Entries shown -

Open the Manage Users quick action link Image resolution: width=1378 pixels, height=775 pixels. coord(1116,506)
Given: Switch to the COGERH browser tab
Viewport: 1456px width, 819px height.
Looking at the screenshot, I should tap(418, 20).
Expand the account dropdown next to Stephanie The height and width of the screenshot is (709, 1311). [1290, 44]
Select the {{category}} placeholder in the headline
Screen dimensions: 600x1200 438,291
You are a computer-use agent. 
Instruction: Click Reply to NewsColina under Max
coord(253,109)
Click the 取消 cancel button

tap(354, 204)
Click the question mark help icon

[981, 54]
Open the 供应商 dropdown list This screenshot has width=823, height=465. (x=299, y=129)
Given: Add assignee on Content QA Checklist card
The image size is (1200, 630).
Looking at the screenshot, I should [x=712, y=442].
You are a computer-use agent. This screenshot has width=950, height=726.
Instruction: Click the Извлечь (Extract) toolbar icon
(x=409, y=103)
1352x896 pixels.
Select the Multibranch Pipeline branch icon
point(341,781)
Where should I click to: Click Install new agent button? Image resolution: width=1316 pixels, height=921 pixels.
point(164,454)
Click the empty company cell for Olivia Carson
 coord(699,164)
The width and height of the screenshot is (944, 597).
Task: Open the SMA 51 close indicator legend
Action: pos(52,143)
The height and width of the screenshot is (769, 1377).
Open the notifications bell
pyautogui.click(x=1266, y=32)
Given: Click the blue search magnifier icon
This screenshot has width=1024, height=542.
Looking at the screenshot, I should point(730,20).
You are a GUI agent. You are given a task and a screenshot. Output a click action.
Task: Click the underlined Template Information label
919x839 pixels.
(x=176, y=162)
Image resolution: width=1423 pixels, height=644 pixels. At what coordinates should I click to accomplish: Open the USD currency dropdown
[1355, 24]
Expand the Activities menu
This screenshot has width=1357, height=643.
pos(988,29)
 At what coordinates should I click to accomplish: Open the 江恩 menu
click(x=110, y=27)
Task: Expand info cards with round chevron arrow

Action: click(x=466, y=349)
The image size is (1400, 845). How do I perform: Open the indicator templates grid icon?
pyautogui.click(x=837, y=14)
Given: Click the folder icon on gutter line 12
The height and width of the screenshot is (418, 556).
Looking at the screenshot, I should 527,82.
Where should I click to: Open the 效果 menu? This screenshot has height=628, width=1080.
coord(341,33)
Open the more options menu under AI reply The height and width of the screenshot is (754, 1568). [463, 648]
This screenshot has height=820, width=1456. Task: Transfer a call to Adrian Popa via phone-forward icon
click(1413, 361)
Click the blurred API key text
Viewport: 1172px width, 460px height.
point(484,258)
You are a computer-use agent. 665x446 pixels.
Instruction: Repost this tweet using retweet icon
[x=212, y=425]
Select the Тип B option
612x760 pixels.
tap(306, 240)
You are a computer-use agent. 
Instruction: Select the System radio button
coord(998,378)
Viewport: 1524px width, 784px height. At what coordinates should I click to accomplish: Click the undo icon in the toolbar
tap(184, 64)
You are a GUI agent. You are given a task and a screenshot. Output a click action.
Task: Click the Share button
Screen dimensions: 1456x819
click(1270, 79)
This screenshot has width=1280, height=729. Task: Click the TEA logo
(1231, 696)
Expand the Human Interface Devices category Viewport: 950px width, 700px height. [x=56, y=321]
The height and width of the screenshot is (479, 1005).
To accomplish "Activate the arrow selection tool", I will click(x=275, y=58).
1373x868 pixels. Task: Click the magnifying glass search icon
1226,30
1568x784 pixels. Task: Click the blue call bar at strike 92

Requirements - Present the records from the line with "You are a computer-use agent. This" to the line with "point(341,781)" as a Markdown table with the columns Row and Text, omitting any blank lines.

Result -
| Row | Text |
|---|---|
| 1 | You are a computer-use agent. This screenshot has width=950, height=726. |
| 2 | Instruction: Click the Извлечь (Extract) toolbar icon |
| 3 | (x=409, y=103) |
| 4 | 1352x896 pixels. |
| 5 | Select the Multibranch Pipeline branch icon |
| 6 | point(341,781) |